The project has developed and applied an extensive Seismic Hazard and Risk Analysis (sub) models testing framework, which allows for extensive sensitivity analysis and (component) model comparisons.
One of the main conclusions is that risk is sensitive to all model components and all model components (SSM, GMM, FCM) have a significant impact on the results, at least according to the criteria chosen by the team. The study has highlighted the difficulty in reproducing the risk assessment from the Groningen field operator, which should be solved in further developments of the seismic risk assessment for Groningen. The study has highlighted some possible inconsistencies in some model components, which may call for adjustment and fix.
The way the logic tree is shaped, and the weights given to the branches have a relevant effect on the risk such that it could be helpful to establish a codified procedure to determine these weights in future developments of the risk assessment.
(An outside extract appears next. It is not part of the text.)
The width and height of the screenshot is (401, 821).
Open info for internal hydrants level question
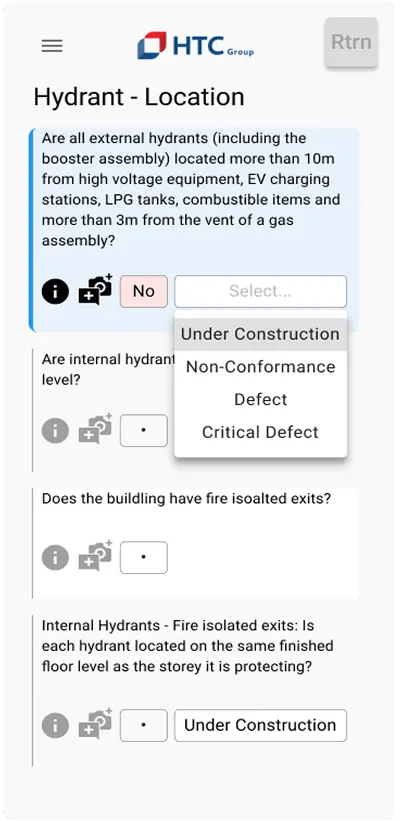pyautogui.click(x=55, y=430)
The study has shown how some parts of the logic tree produce extremely right-skewed risk results, which have a significant relatively large effect on the risk assessment, this may call for further analysis and deepening as well as considering other risk metrics on which to evaluate the impact.
The study has shown the importance of the assessment of the impact of model components based on the effect on risk metric and has paved the way to include this kind of work in future developments, also for other mining.
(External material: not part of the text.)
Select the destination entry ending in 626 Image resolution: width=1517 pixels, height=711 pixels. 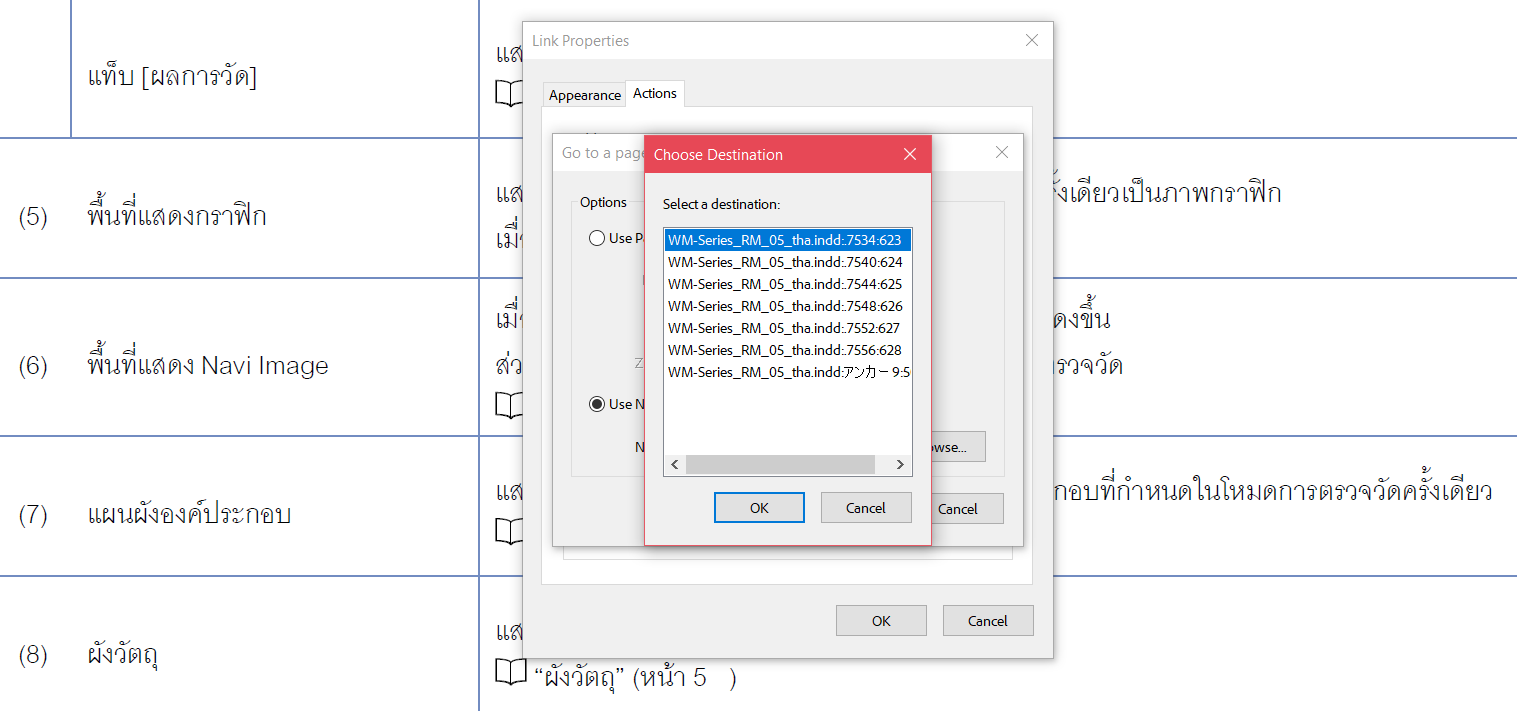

The project addressed two main questions: (i) how some aggregate risk metrics for Groningen are sensitive to some models in the risk analysis pertaining to all the three main components (SSM, GMM, FCM); (ii) how the modelling of the epistemic uncertainty propagates through the logic tree and, therefore, which elements of it most affect the results.
The study has shown the importance of the assessment of the impact of model components based on the effect on risk metric and has paved the way to include this kind of work in future developments, also for other mining. These are valuable results and have provided insights that were not available so far. The team also alerted about possible inconsistencies in the risk analysis; for example, between GMM and FCM models.
KEM-09 can set the base for a standard for the assessment of the need and relevance of risk model updates/development for Groningen and possibly for other mining activities in the Netherlands. In more general terms it could be an important part of the risk assessment itself and of its quality assurance.